====== Record list ======

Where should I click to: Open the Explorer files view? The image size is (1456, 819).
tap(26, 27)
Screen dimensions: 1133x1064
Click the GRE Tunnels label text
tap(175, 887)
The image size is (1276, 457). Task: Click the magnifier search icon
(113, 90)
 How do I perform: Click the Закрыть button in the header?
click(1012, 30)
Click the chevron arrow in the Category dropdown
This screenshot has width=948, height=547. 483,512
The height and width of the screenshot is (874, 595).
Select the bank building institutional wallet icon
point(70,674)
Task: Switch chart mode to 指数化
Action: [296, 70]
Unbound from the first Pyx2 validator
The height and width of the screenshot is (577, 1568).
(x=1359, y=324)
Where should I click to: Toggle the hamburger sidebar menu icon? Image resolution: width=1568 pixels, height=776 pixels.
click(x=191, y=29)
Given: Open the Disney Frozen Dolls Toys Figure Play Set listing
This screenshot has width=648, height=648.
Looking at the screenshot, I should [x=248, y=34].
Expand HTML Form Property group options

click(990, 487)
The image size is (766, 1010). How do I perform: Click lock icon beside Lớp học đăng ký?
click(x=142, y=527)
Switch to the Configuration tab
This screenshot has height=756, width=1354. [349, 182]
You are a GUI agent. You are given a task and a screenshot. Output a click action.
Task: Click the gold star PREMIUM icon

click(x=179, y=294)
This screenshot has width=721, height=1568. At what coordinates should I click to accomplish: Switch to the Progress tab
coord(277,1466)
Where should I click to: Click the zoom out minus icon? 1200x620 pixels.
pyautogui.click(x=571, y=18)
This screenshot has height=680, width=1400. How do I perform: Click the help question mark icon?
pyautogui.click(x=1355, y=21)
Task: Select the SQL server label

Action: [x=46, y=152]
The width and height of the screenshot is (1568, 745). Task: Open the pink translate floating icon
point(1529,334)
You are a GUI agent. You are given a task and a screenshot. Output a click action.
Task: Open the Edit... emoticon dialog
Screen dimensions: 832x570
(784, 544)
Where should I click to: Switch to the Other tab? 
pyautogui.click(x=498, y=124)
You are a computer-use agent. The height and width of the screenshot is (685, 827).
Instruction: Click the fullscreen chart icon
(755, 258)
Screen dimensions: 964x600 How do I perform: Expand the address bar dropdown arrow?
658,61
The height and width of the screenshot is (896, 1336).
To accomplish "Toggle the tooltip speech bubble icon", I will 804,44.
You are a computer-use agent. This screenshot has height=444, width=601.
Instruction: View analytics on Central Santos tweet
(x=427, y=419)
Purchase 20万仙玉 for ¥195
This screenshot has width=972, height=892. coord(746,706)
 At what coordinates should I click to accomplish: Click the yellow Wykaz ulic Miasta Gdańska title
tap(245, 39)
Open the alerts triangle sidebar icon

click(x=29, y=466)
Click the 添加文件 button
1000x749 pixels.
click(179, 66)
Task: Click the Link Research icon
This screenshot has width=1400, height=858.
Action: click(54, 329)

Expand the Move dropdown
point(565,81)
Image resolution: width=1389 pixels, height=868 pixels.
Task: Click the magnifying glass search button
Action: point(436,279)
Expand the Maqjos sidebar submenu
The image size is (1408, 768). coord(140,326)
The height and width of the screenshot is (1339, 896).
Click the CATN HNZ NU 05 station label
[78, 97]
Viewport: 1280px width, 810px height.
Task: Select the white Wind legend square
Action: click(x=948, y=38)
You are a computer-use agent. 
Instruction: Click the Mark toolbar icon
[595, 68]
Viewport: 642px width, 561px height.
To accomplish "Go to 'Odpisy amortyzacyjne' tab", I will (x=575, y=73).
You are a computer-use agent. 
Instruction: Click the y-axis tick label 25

======

▶ _Problem requirements_
Copy every line of the listing above word for word, changing nothing.

▶ _Response below_
Where should I click to: Open the Explorer files view? The image size is (1456, 819).
tap(26, 27)
Screen dimensions: 1133x1064
Click the GRE Tunnels label text
tap(175, 887)
The image size is (1276, 457). Task: Click the magnifier search icon
(113, 90)
 How do I perform: Click the Закрыть button in the header?
click(1012, 30)
Click the chevron arrow in the Category dropdown
This screenshot has width=948, height=547. 483,512
The height and width of the screenshot is (874, 595).
Select the bank building institutional wallet icon
point(70,674)
Task: Switch chart mode to 指数化
Action: [296, 70]
Unbound from the first Pyx2 validator
The height and width of the screenshot is (577, 1568).
(x=1359, y=324)
Where should I click to: Toggle the hamburger sidebar menu icon? Image resolution: width=1568 pixels, height=776 pixels.
click(x=191, y=29)
Given: Open the Disney Frozen Dolls Toys Figure Play Set listing
This screenshot has width=648, height=648.
Looking at the screenshot, I should [x=248, y=34].
Expand HTML Form Property group options

click(990, 487)
The image size is (766, 1010). How do I perform: Click lock icon beside Lớp học đăng ký?
click(x=142, y=527)
Switch to the Configuration tab
This screenshot has height=756, width=1354. [349, 182]
You are a GUI agent. You are given a task and a screenshot. Output a click action.
Task: Click the gold star PREMIUM icon

click(x=179, y=294)
This screenshot has width=721, height=1568. At what coordinates should I click to accomplish: Switch to the Progress tab
coord(277,1466)
Where should I click to: Click the zoom out minus icon? 1200x620 pixels.
pyautogui.click(x=571, y=18)
This screenshot has height=680, width=1400. How do I perform: Click the help question mark icon?
pyautogui.click(x=1355, y=21)
Task: Select the SQL server label

Action: [x=46, y=152]
The width and height of the screenshot is (1568, 745). Task: Open the pink translate floating icon
point(1529,334)
You are a GUI agent. You are given a task and a screenshot. Output a click action.
Task: Open the Edit... emoticon dialog
Screen dimensions: 832x570
(784, 544)
Where should I click to: Switch to the Other tab? 
pyautogui.click(x=498, y=124)
You are a computer-use agent. The height and width of the screenshot is (685, 827).
Instruction: Click the fullscreen chart icon
(755, 258)
Screen dimensions: 964x600 How do I perform: Expand the address bar dropdown arrow?
658,61
The height and width of the screenshot is (896, 1336).
To accomplish "Toggle the tooltip speech bubble icon", I will 804,44.
You are a computer-use agent. This screenshot has height=444, width=601.
Instruction: View analytics on Central Santos tweet
(x=427, y=419)
Purchase 20万仙玉 for ¥195
This screenshot has width=972, height=892. coord(746,706)
 At what coordinates should I click to accomplish: Click the yellow Wykaz ulic Miasta Gdańska title
tap(245, 39)
Open the alerts triangle sidebar icon

click(x=29, y=466)
Click the 添加文件 button
1000x749 pixels.
click(179, 66)
Task: Click the Link Research icon
This screenshot has width=1400, height=858.
Action: click(54, 329)

Expand the Move dropdown
point(565,81)
Image resolution: width=1389 pixels, height=868 pixels.
Task: Click the magnifying glass search button
Action: point(436,279)
Expand the Maqjos sidebar submenu
The image size is (1408, 768). coord(140,326)
The height and width of the screenshot is (1339, 896).
Click the CATN HNZ NU 05 station label
[78, 97]
Viewport: 1280px width, 810px height.
Task: Select the white Wind legend square
Action: click(x=948, y=38)
You are a computer-use agent. 
Instruction: Click the Mark toolbar icon
[595, 68]
Viewport: 642px width, 561px height.
To accomplish "Go to 'Odpisy amortyzacyjne' tab", I will (x=575, y=73).
You are a computer-use agent. 
Instruction: Click the y-axis tick label 25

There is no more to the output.